Check the Reputability of Connected Domains

While the other two domains passed the API’s malware database check, they did have some Secure Sockets Layer (SSL) vulnerabilities.

  • Reverse IP/DNS record analysis: Further analysis of Reverse IP/DNS API’s results would also help in confirming suspicions. The program, for instance, first detected activity from the malicious IP address on February 11, 2020 — the attackers could have used it over the next days or even weeks.

According to the reverse IP/DNS check, all three domains were last updated (i.e., last associated with the IP address) three days later, on February 14, 2020. The fact that they were updated on the same day which coincides with the occurrence of the attack could be an indication of their connection to the same malicious activity.
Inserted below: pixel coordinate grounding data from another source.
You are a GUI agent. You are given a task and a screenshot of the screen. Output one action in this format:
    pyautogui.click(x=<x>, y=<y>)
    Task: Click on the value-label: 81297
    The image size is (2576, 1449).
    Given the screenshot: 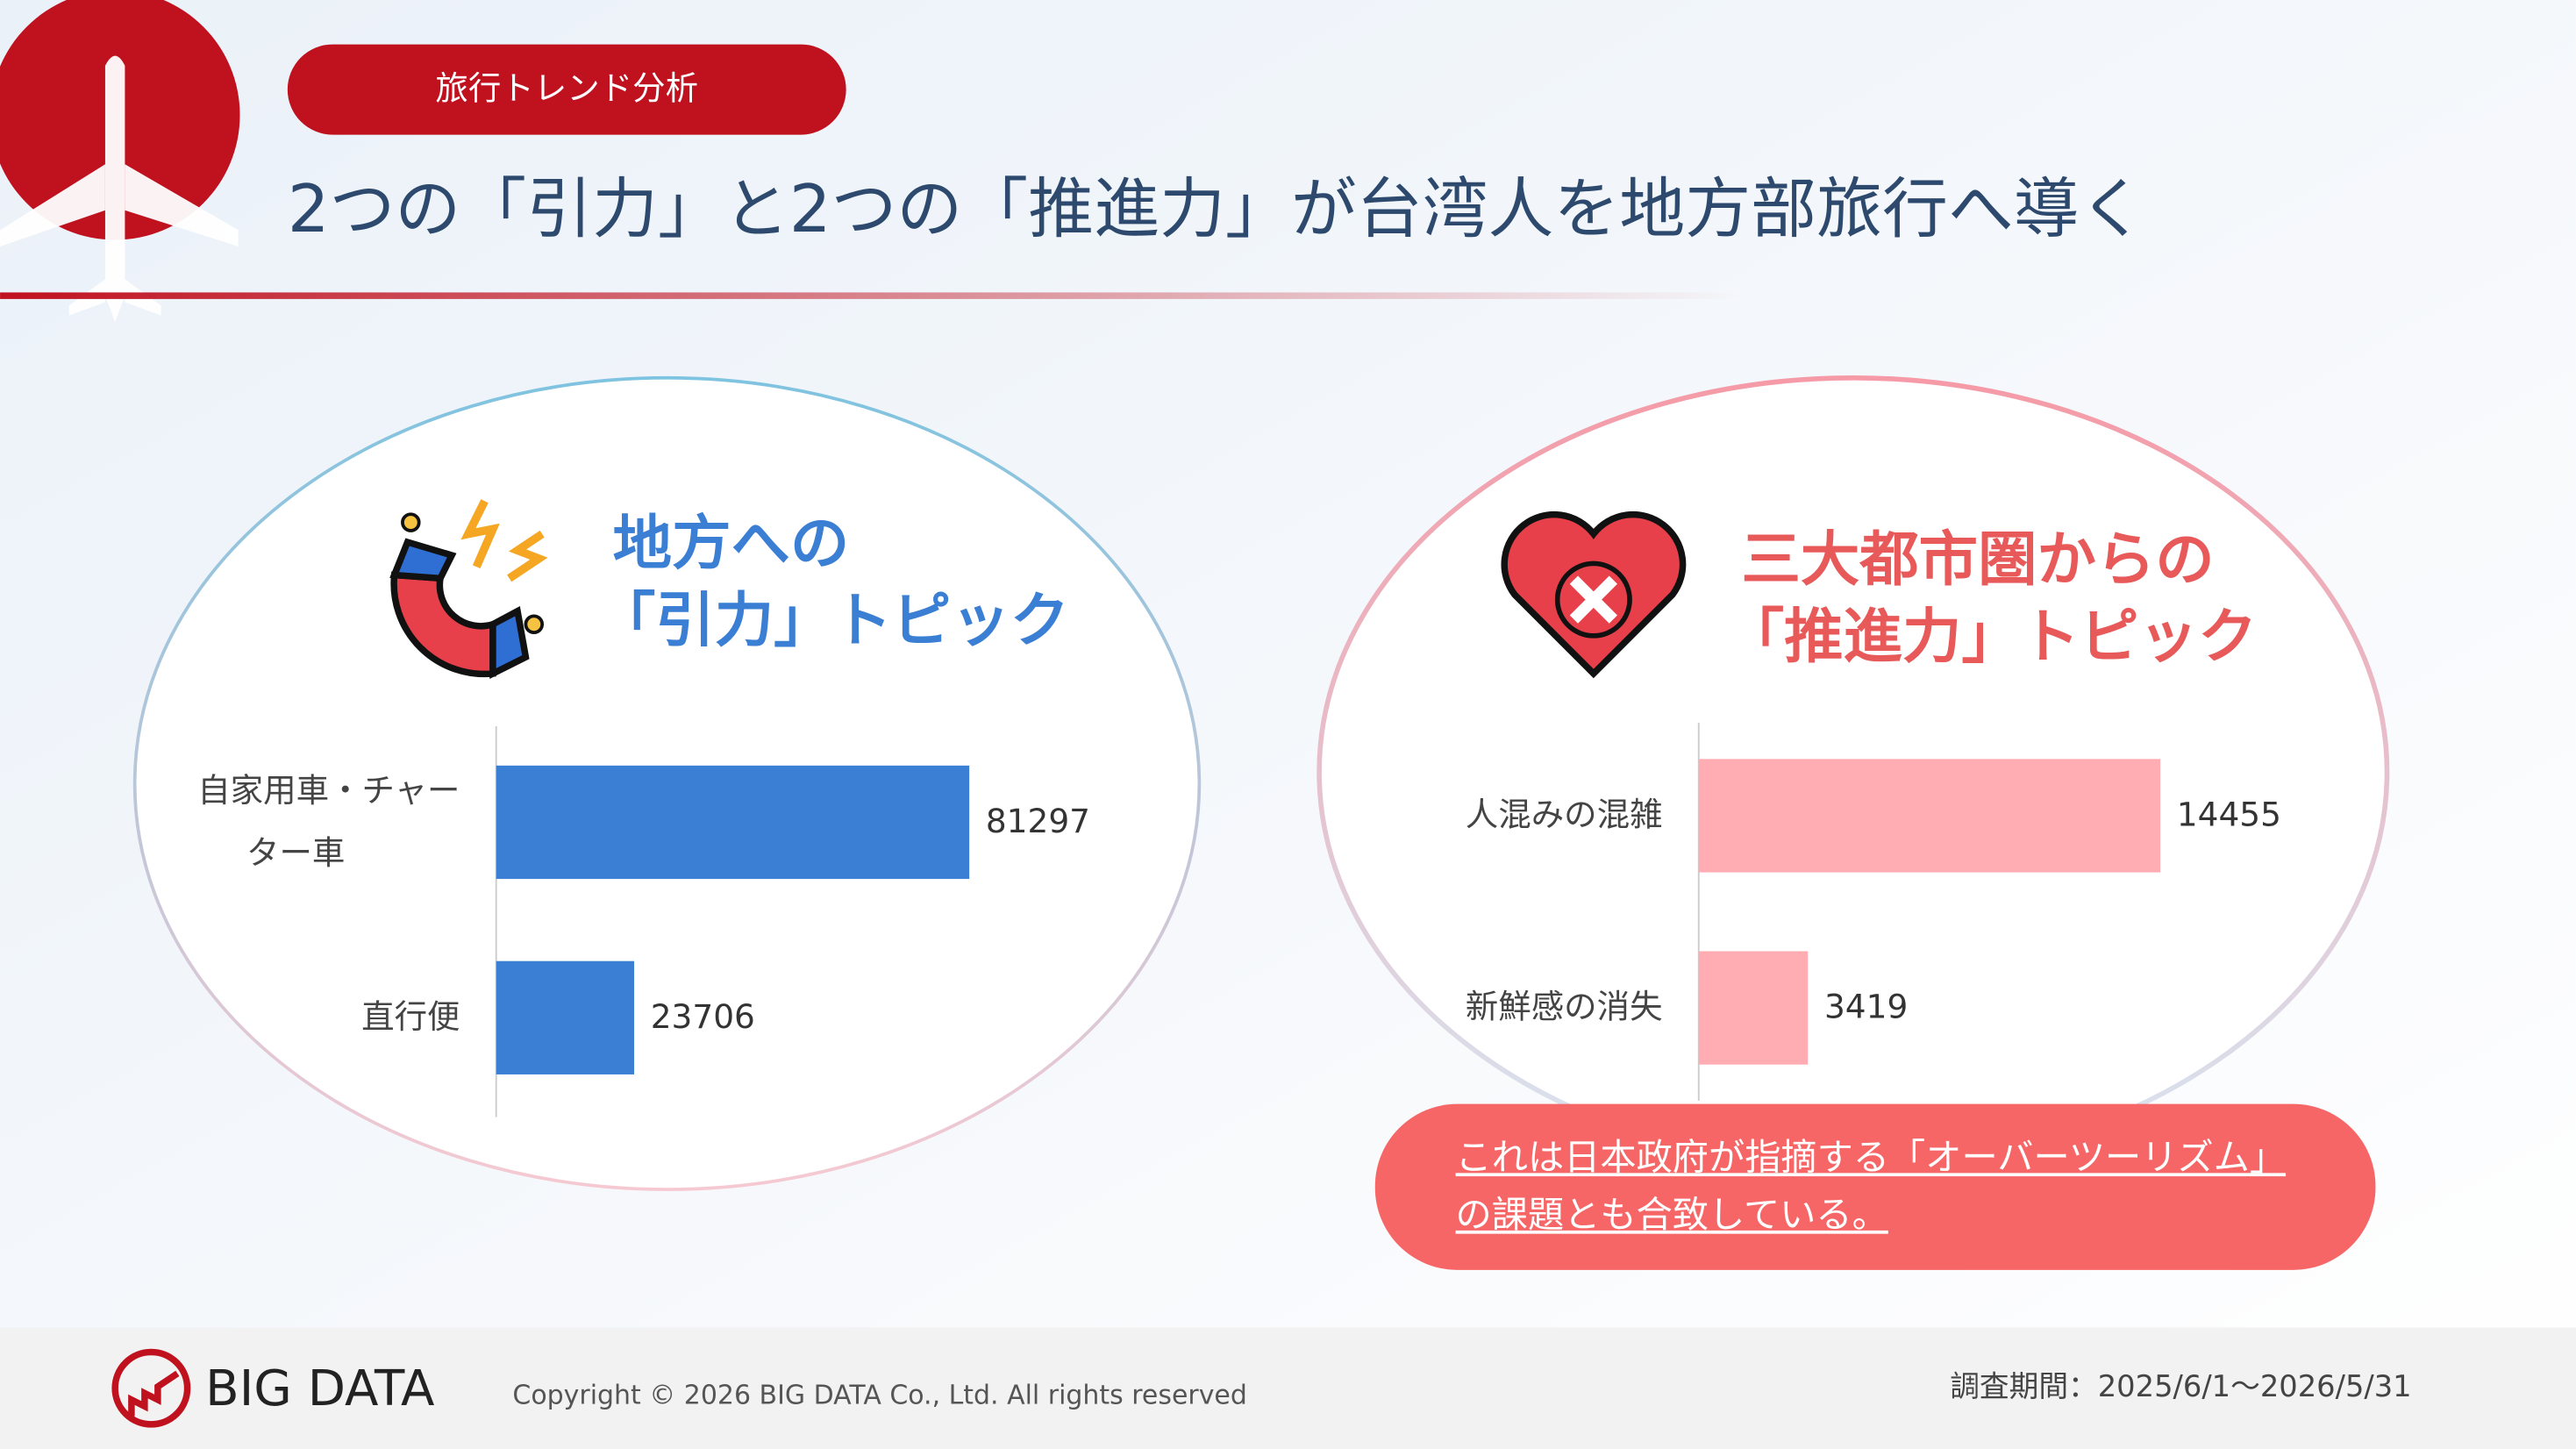 What is the action you would take?
    pyautogui.click(x=1038, y=821)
3. Block the IP Address or Selected Domains Only

For the IoC we investigated, the second step proved that there was probably a need to block all domains returned by Reverse IP/DNS API due to vulnerabilities or their inclusion in blocklists. In this case, blocking at the IP address level would make sense and would be a lot more secure for the whole organization.

In some instances, however, the API might return some domains that seem innocent. Organizations can opt to have these domains closely monitored rather than blocked.
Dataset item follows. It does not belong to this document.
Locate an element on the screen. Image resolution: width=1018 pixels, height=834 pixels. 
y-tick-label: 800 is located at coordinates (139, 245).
Understanding cyber attackers is not only crucial in incident response and cybercrime investigations, but also in mitigating cyber threats. When an organization succumbs to an attack, other companies shouldn’t wait to gain the attacker’s attention next. Instead, they should already start profiling attacks so they would know how to defend their infrastructure best. 

Analysis and further investigation of the information gleaned from Reverse IP/DNS API can prove to be a critical element in creating an attack profile. Given an IP address, you can delve deeper into which domains could be involved with the malicious activities that the IP address is known for.